## Assignment
Produce the records below again, word for word, but stop after the line that contains "Toggle the check".

Data under study Start Marker

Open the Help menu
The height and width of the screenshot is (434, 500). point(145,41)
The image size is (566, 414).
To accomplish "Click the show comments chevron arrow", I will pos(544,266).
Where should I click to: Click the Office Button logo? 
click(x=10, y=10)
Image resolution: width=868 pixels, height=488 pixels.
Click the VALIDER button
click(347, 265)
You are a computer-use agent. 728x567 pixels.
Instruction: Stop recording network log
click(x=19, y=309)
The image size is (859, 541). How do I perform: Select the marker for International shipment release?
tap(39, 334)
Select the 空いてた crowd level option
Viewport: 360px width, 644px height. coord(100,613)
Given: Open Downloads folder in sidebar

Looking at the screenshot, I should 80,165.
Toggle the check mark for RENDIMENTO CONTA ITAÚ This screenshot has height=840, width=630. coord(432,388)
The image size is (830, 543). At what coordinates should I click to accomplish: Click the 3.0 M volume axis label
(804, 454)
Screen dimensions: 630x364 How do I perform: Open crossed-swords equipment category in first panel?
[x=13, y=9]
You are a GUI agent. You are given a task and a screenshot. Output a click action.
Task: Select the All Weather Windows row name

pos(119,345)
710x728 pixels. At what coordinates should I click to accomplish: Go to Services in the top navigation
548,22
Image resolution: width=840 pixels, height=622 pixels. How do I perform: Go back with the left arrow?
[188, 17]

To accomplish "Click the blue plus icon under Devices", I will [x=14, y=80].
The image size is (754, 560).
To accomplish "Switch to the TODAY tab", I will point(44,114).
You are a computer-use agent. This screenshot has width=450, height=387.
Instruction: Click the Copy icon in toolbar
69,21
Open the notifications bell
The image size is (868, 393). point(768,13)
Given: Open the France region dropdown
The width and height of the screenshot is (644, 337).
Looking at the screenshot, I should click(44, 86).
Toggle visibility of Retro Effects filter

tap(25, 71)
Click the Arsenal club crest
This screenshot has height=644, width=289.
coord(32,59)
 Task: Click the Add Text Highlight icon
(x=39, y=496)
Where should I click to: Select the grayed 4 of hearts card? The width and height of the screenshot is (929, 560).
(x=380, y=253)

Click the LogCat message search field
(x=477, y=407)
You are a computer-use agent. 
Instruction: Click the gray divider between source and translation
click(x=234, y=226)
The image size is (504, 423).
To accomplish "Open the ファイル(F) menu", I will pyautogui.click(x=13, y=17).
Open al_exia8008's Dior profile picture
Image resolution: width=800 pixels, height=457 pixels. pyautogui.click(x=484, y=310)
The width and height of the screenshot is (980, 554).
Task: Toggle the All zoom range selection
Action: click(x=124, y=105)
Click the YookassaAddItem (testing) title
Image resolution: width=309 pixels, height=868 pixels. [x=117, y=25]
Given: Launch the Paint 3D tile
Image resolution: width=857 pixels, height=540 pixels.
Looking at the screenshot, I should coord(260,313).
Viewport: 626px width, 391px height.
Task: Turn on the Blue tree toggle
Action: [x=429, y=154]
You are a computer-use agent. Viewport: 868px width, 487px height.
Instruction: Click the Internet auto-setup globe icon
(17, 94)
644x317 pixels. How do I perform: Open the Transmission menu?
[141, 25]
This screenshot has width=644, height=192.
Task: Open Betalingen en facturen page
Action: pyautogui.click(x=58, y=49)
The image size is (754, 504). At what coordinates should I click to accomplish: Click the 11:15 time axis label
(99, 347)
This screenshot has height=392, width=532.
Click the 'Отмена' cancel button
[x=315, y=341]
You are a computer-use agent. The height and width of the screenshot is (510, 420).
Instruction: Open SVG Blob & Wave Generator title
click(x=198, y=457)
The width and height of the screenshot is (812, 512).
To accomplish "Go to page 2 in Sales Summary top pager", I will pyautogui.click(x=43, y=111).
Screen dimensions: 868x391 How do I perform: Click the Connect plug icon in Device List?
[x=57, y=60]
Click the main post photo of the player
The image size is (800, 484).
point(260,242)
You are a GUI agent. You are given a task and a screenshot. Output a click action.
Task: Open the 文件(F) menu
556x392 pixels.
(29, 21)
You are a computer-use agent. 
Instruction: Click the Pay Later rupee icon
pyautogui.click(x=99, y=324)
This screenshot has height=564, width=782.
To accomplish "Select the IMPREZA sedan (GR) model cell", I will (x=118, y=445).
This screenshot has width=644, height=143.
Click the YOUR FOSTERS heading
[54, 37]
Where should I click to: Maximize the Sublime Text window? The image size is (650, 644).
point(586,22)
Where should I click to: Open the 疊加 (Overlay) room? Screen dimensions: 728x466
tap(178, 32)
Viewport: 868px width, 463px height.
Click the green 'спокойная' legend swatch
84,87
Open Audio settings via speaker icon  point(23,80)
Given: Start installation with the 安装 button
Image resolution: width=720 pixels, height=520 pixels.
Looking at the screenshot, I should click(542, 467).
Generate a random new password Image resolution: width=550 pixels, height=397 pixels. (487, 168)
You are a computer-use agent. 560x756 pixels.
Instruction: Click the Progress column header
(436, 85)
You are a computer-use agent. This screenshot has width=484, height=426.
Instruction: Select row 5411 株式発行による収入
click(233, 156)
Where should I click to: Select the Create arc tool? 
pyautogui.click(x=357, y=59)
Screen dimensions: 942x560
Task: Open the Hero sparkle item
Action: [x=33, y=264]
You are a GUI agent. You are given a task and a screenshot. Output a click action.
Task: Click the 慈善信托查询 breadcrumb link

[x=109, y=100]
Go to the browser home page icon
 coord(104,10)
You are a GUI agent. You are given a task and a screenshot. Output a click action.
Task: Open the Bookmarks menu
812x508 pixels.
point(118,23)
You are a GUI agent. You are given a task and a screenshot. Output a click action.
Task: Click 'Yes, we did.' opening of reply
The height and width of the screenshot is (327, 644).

Data under study End Marker

## Result below
Open the Help menu
The height and width of the screenshot is (434, 500). point(145,41)
The image size is (566, 414).
To accomplish "Click the show comments chevron arrow", I will pos(544,266).
Where should I click to: Click the Office Button logo? 
click(x=10, y=10)
Image resolution: width=868 pixels, height=488 pixels.
Click the VALIDER button
click(347, 265)
You are a computer-use agent. 728x567 pixels.
Instruction: Stop recording network log
click(x=19, y=309)
The image size is (859, 541). How do I perform: Select the marker for International shipment release?
tap(39, 334)
Select the 空いてた crowd level option
Viewport: 360px width, 644px height. coord(100,613)
Given: Open Downloads folder in sidebar

Looking at the screenshot, I should 80,165.
Toggle the check mark for RENDIMENTO CONTA ITAÚ This screenshot has height=840, width=630. coord(432,388)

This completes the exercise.